+++ Given information

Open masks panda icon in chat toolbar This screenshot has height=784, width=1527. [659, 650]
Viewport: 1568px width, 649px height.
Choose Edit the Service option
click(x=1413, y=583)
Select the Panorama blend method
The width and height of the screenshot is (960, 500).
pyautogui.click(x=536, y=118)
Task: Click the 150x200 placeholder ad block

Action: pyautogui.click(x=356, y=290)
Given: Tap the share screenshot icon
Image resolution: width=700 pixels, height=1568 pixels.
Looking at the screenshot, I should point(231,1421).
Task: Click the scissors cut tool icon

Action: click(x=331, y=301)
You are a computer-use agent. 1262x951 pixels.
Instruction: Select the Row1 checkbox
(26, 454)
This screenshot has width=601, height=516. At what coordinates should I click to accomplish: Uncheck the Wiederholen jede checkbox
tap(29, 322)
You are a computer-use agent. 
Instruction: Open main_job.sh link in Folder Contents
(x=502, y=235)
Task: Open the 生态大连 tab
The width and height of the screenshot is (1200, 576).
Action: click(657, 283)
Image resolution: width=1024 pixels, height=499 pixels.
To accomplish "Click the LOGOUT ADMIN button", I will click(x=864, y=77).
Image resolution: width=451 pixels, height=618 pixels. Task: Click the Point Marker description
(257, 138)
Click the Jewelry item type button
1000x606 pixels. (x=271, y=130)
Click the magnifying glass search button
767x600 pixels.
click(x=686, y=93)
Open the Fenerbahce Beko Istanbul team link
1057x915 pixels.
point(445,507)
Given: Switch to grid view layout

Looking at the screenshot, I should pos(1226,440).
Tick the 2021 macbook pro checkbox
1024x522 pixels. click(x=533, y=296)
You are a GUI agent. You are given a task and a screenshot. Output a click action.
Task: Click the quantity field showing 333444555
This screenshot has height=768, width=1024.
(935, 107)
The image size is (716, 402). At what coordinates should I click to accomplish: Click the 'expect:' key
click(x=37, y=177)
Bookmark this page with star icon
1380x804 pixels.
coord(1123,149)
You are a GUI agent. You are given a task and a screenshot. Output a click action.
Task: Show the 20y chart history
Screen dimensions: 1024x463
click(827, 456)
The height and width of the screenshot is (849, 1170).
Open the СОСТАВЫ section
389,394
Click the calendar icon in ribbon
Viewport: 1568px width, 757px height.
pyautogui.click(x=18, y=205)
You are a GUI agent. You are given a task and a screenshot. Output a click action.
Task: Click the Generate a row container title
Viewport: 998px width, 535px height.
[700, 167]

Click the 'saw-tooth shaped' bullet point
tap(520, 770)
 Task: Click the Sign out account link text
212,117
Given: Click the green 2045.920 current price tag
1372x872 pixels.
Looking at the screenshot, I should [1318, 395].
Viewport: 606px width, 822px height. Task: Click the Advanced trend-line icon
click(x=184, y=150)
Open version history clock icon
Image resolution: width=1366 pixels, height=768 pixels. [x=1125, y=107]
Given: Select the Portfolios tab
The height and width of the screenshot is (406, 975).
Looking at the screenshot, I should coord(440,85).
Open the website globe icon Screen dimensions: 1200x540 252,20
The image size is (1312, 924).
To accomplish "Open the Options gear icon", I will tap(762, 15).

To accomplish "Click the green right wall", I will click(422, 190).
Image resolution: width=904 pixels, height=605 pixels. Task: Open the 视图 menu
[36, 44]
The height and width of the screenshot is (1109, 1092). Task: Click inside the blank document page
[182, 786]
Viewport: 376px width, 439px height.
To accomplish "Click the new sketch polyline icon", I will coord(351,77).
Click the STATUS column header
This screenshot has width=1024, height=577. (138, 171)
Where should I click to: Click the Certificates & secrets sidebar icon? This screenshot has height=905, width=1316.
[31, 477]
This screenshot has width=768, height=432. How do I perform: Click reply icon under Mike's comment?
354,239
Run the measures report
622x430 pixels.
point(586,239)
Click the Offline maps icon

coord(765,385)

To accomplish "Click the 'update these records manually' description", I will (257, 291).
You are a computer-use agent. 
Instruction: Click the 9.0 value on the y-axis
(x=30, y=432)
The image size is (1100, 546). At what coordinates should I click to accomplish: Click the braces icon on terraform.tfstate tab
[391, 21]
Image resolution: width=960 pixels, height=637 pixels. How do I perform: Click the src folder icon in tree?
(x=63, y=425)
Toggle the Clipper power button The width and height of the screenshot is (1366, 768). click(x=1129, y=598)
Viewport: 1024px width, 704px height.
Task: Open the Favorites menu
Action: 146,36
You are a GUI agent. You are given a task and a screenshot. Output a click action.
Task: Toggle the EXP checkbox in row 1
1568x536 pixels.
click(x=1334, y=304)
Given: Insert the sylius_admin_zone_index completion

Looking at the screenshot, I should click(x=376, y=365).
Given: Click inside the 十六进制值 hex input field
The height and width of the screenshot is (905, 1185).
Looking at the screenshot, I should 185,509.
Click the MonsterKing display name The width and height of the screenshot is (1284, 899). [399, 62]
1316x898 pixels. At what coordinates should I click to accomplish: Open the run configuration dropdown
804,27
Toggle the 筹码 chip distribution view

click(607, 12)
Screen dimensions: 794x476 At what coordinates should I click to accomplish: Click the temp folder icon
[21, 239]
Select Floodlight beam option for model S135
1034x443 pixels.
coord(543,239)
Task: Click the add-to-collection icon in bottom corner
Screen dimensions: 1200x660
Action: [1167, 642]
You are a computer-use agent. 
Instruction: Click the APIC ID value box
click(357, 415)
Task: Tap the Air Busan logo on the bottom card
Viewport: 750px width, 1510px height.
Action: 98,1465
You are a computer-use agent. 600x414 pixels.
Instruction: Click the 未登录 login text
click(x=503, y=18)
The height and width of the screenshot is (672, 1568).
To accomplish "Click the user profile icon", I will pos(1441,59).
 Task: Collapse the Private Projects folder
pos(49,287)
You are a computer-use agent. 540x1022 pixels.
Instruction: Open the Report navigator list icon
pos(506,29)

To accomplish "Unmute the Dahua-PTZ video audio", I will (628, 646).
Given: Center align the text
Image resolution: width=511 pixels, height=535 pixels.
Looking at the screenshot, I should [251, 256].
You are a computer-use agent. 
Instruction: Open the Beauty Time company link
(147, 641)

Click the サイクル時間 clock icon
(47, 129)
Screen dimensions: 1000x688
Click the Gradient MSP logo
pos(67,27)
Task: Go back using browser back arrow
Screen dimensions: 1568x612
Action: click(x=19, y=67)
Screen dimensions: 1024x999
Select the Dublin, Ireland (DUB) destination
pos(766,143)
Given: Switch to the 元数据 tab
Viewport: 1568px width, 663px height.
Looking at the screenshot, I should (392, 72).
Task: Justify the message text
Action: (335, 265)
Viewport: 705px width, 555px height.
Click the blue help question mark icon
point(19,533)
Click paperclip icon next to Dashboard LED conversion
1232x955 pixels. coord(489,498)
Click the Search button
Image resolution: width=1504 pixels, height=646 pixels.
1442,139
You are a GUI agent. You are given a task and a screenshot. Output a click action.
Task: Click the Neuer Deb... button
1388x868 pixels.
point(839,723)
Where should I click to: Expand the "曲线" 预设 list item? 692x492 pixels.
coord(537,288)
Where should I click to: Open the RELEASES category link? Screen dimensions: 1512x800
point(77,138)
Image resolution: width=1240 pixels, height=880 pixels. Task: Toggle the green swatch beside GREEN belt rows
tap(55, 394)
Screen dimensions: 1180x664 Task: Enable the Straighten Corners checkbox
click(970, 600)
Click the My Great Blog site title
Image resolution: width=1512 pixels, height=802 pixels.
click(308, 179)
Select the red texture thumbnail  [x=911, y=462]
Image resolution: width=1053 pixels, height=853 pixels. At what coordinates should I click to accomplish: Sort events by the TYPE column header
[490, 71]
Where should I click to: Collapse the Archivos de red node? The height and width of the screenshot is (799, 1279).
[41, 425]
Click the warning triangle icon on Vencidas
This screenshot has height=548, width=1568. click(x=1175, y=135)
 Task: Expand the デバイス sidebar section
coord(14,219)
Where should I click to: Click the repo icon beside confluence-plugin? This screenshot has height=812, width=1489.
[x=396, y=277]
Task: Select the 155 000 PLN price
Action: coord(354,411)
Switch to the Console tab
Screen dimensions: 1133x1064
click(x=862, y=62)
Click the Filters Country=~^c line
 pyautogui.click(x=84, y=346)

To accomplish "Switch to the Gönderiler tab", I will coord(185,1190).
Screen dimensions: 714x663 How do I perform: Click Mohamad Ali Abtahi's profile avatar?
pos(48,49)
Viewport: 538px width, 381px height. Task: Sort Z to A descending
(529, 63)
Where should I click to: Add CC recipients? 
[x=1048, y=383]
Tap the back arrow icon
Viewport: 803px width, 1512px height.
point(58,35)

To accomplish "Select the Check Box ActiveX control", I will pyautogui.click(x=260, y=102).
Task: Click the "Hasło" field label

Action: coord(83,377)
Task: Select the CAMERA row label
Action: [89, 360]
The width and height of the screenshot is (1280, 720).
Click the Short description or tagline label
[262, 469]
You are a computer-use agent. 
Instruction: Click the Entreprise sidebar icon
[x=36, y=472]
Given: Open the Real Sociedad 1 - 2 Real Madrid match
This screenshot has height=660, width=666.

++++++

Task requirements = Starting at the line above that contains "Run the measures report", repeat each line exactly up to and including the line that contains "Given: Click inside the 十六进制值 hex input field", and stop there.

The completed task =
Run the measures report
622x430 pixels.
point(586,239)
Click the Offline maps icon

coord(765,385)

To accomplish "Click the 'update these records manually' description", I will (257, 291).
You are a computer-use agent. 
Instruction: Click the 9.0 value on the y-axis
(x=30, y=432)
The image size is (1100, 546). At what coordinates should I click to accomplish: Click the braces icon on terraform.tfstate tab
[391, 21]
Image resolution: width=960 pixels, height=637 pixels. How do I perform: Click the src folder icon in tree?
(x=63, y=425)
Toggle the Clipper power button The width and height of the screenshot is (1366, 768). click(x=1129, y=598)
Viewport: 1024px width, 704px height.
Task: Open the Favorites menu
Action: 146,36
You are a GUI agent. You are given a task and a screenshot. Output a click action.
Task: Toggle the EXP checkbox in row 1
1568x536 pixels.
click(x=1334, y=304)
Given: Insert the sylius_admin_zone_index completion

Looking at the screenshot, I should click(x=376, y=365).
Given: Click inside the 十六进制值 hex input field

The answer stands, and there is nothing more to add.